Taipei Times bilingual article
The day after the storm, after Typhoon Megi blew merry hell on Tuesday
night, all was quiet again in Neihu’s Dahu Park.
On the surface, it is a scene of tranquility. A pair of park benches placed
side by side beside a stone path leading through the park and up the stairs
leading across the hump-backed bridge that straddles the lake. The surface of the water
in the distance is now calm: the previous night it would have been whipped into a frenzy
by the gale-force winds racing through the park. The grass lining the path on either side
is a fresh green, washed and scrubbed by the winds and rain of the day before.
But obstructing the path there is a curtain of bare branches, stripped of their leaves,
the tree trunk that holds them snapped a third of the way up. The top two thirds is the
hypotenuse of the triangle it now forms with the standing tree and the ground.

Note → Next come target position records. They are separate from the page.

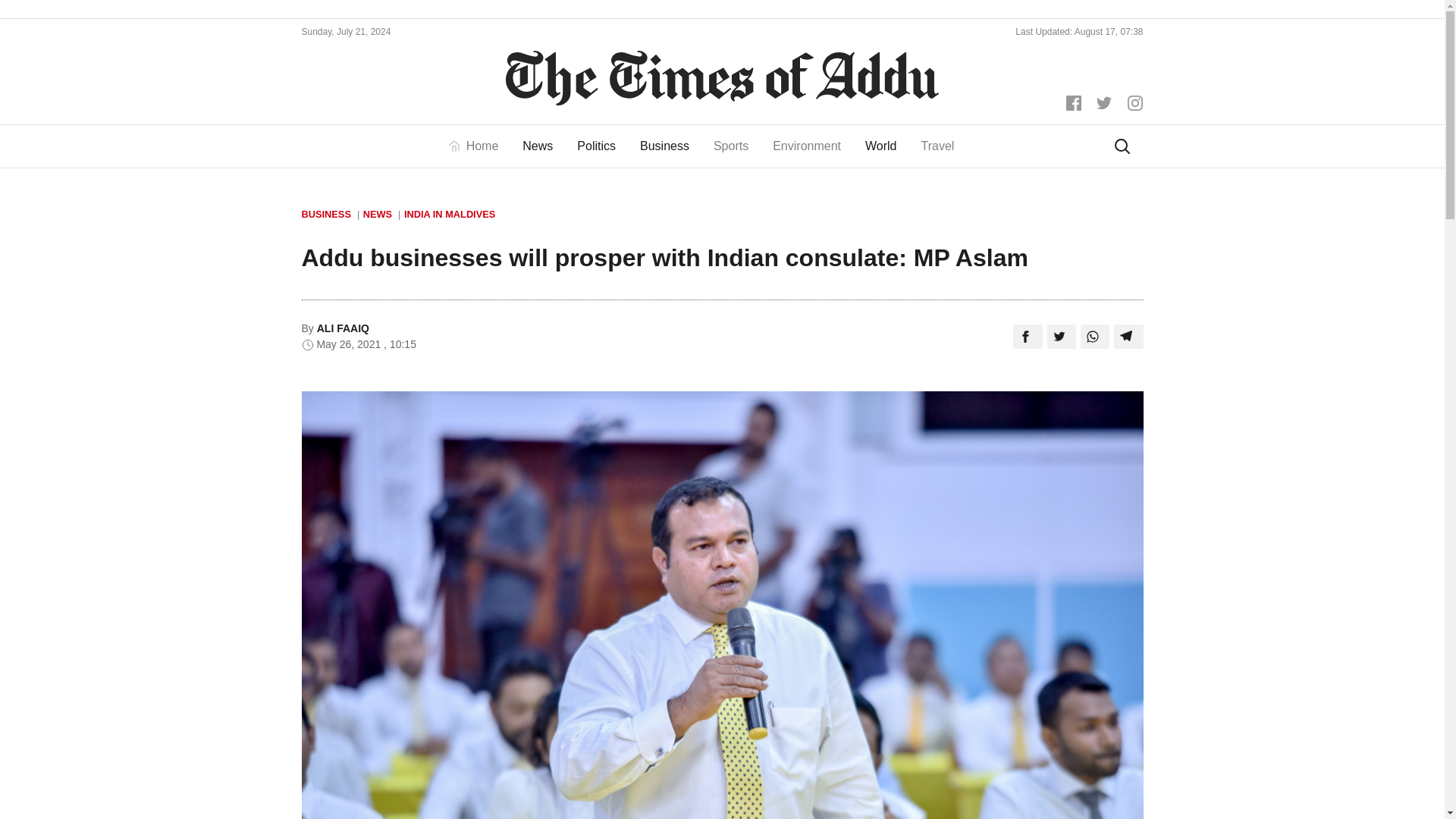
World (880, 146)
Home (479, 146)
News (537, 146)
Sports (730, 146)
Business (664, 146)
Twitter icon (1104, 102)
News (537, 146)
ALI FAAIQ (343, 328)
Environment (806, 146)
Sports (730, 146)
Politics (595, 146)
BUSINESS (330, 214)
Travel (937, 146)
Environment (806, 146)
Instagram icon (1133, 101)
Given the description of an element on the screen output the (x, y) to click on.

You can almost hear the creak and the whine of the broken wood as the top of the
tree plunged to the ground.
風 雨 過 後
週二的那個颱風夜, 梅姬颱風大肆的興風作浪。而就在風雨過後的隔天,
內湖的大湖公園裡一切又恢復了寂靜。
表面上,風平浪靜。一對椅子並排著,坐落在小徑旁邊。小徑穿越公園,蜿
蜒而上,經過階梯,直達橫跨大湖的拱橋。遠遠望去,湖面是靜謐的。然而可以想見的是,前
一晚強風路過,在公園裡肆意咆哮時,為這一片湖掀起了多少的狂亂。小徑兩旁的草地,接受
前一天狂風的洗禮,如今青翠碧綠,宛如新生。
但,今天橫跨在小徑上的,是一幕宛如窗簾的枯枝,樹枝上的葉子都已剝離。那中流砥柱的
樹幹從三分之一的地方裂開,倒下的靠近頂端的那三分之二,如今與還挺立的三分之一還有地
面形成了一個三角,三角的斜邊就是那為強颱折腰的三分之二。
你幾乎可以聽見,樹幹斷裂、一頭栽到地面時,心碎的慘叫聲。